> Records for processing:
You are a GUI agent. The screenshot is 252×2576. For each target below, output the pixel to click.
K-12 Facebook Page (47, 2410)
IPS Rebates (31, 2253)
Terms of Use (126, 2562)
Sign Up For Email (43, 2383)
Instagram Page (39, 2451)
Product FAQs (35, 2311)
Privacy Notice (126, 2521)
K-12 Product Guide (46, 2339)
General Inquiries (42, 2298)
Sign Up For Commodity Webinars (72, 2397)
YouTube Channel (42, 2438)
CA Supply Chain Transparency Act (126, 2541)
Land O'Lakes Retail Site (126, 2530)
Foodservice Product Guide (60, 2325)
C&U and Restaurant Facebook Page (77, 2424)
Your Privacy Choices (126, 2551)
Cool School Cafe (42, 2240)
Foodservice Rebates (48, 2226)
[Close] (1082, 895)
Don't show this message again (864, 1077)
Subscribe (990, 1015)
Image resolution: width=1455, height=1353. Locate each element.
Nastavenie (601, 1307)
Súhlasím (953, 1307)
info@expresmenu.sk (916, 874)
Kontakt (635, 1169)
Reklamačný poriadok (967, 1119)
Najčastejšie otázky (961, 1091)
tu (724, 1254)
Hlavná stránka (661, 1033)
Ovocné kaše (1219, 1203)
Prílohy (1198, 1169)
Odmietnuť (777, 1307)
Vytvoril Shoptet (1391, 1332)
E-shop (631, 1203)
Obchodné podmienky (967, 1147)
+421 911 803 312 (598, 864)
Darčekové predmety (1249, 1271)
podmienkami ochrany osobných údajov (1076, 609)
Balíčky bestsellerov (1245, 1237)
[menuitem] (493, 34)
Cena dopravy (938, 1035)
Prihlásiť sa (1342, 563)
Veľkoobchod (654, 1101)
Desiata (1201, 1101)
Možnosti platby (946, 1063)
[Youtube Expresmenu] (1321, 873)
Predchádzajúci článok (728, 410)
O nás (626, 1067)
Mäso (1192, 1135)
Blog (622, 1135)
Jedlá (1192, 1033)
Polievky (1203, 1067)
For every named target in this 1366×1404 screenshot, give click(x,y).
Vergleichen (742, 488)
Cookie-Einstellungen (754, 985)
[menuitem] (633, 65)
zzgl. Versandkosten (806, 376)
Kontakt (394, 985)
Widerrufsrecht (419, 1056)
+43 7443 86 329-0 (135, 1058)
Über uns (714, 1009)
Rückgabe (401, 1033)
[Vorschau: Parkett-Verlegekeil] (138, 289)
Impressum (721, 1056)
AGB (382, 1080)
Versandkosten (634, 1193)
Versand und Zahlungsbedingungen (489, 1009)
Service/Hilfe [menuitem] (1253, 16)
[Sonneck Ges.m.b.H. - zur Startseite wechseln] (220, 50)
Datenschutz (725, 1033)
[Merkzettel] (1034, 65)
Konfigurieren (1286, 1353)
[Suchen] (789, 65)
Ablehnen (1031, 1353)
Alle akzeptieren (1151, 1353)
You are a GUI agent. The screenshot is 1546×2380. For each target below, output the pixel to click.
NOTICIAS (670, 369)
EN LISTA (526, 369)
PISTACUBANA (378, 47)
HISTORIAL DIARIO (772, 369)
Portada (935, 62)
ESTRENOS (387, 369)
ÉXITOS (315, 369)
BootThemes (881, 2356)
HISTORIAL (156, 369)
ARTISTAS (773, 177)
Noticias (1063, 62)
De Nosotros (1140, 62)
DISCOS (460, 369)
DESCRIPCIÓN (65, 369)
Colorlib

> Exercise: Make a copy of each line in the records above that has the word "Product".

> Response to the exercise:
Product FAQs (35, 2311)
K-12 Product Guide (46, 2339)
Foodservice Product Guide (60, 2325)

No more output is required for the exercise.